Someone shared with me an interesting incident that he witnessed. In one of the shuls of Yerushalayim, a Yid approached one of his friends who was about to recite Birchos Hashachar, and asked him to have kavanah to be motzi him with his brachos.
The friend nodded in agreement. “It happens that a person doesn’t fall asleep at night,” he thought to himself.
As usual in such a case, the mevarech paused for a moment and then began to recite the brachos aloud, slowly, one by one, and his friend answered amen to each and every brachah.
To the surprise of the mevarech, as soon as he finished his brachos, the friend who had stood and listened to the brachos and said amen then went and said all the Birchos Hashachar again, word for word. The mevarech was stunned, and after he finished answering amen, he turned to his friend, sounding a bit offended and said: “Were you trying to play a joke on me?”
“Chalilah,” his friend replied quickly. “I just felt so bad watching you standing up to say the brachos very quickly, without having someone answer amen, and I wanted to give you the zchus of complete brachos...”
Yes! When we answer amen to a brachah, aside from the merit of the mitzvah that we get, we also give the mevarech the zchus that his brachah should be complete! Moreover: The holy Zohar writes (Eikev 271 1) that the gates of Heaven open in front of a brachah that is answered with amen, and it rises to the Kisei Hakavod, and there is a declaration: ‘This is the gift that Ploni [the mevarech] has sent the king.’ In other words, despite that the special virtue of the brachah is given to it only because of the amen that the listener answered, the brachah is still attributed to the mevarech, and it is announced as a gift that he sent the king.
We can say that this is what the passuk alludes to (Malachi 6:16): “Az nidberu yirei Hashem ish el re’iehu vayakshev Hashem veyishma.” The brachos of the yirei Hashem are spoken and they bless one another so that their brachos should be completed with amen, and that is very wanted and accepted on High, and it is regarding this that the promise is made “And Hashem hears and listens” because the brachah reaches the Kisei Hakavod.

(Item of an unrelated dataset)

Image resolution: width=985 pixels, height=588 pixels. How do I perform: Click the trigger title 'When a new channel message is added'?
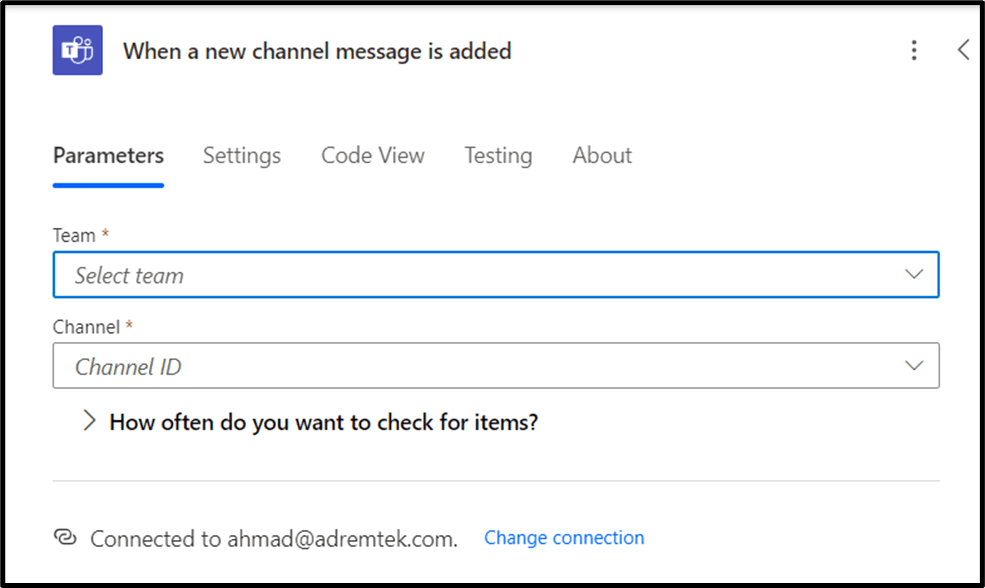[x=317, y=51]
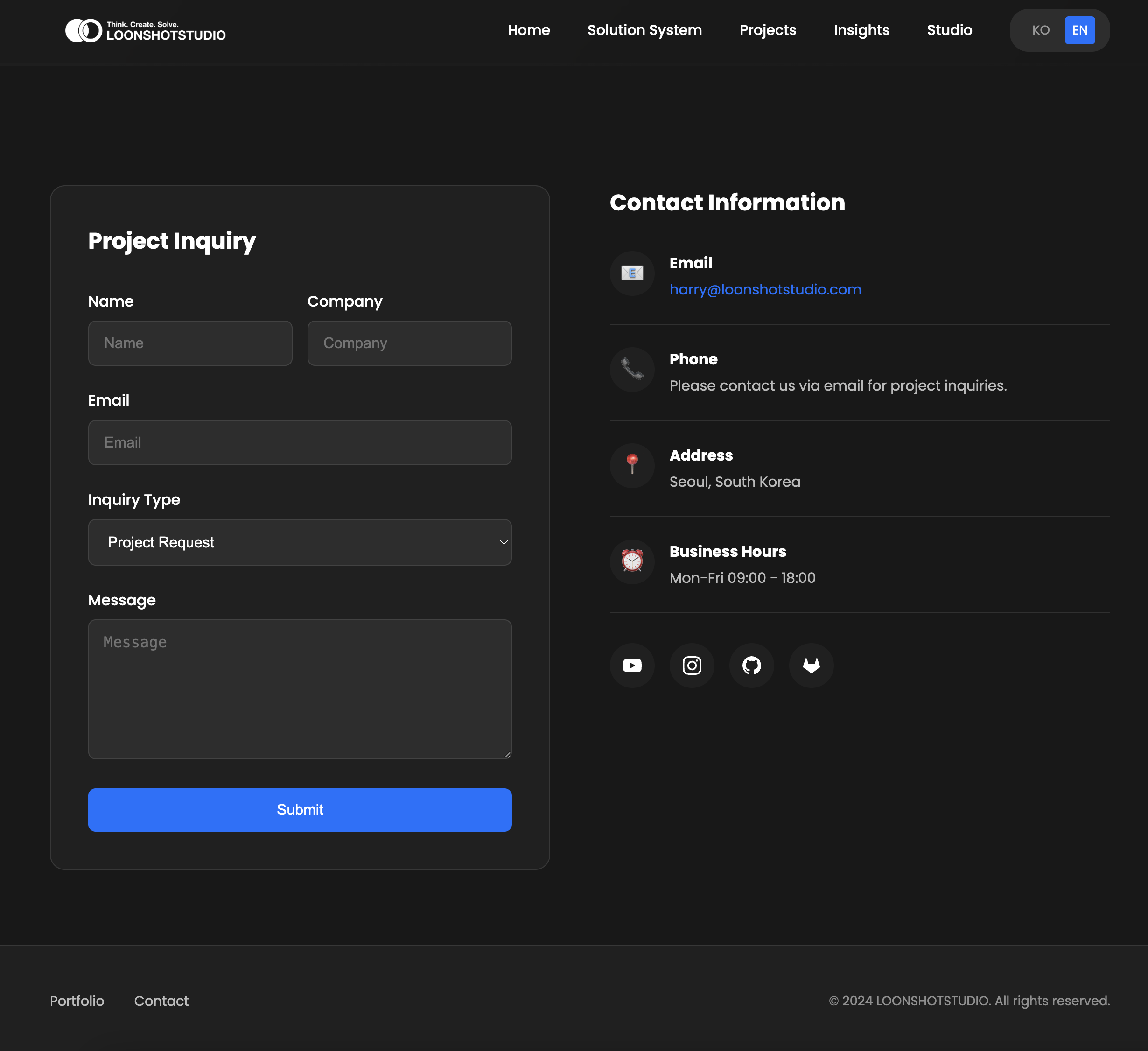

It makes sense to say that this is another reason for the words of Rabbi Yosi that “the one who answers amen is greater than the mevarech” (Brachos 53b). The mevarech fills his obligation and does a mitzvah that is attributed only to his merit, while the one who answers amen, aside for his personal obligation, also completes the brachah of the mevarech and does a deed that is attributed also to the merit of the mevarech.
It’s important to know that even if the mevarech is not concerned by the fact that his brachah is not complete, that does not exempt us from offering ourselves to answer amen to his brachos. If brachos answered by amen are so beloved and wanted by HaKadosh Baruch Hu, then it behooves us to make the effort to present Him with those complete brachos!
How great, therefore, is the zchus of those who rise early to come to shul to answer amen after mevarchim. In their merit, tens of thousands of complete brachos that are accepted before the Kisei Hakavod with love rise up, and masses of mevarchim are remembered for good and for brachah, and without doubt are granted yeshuos and compassion.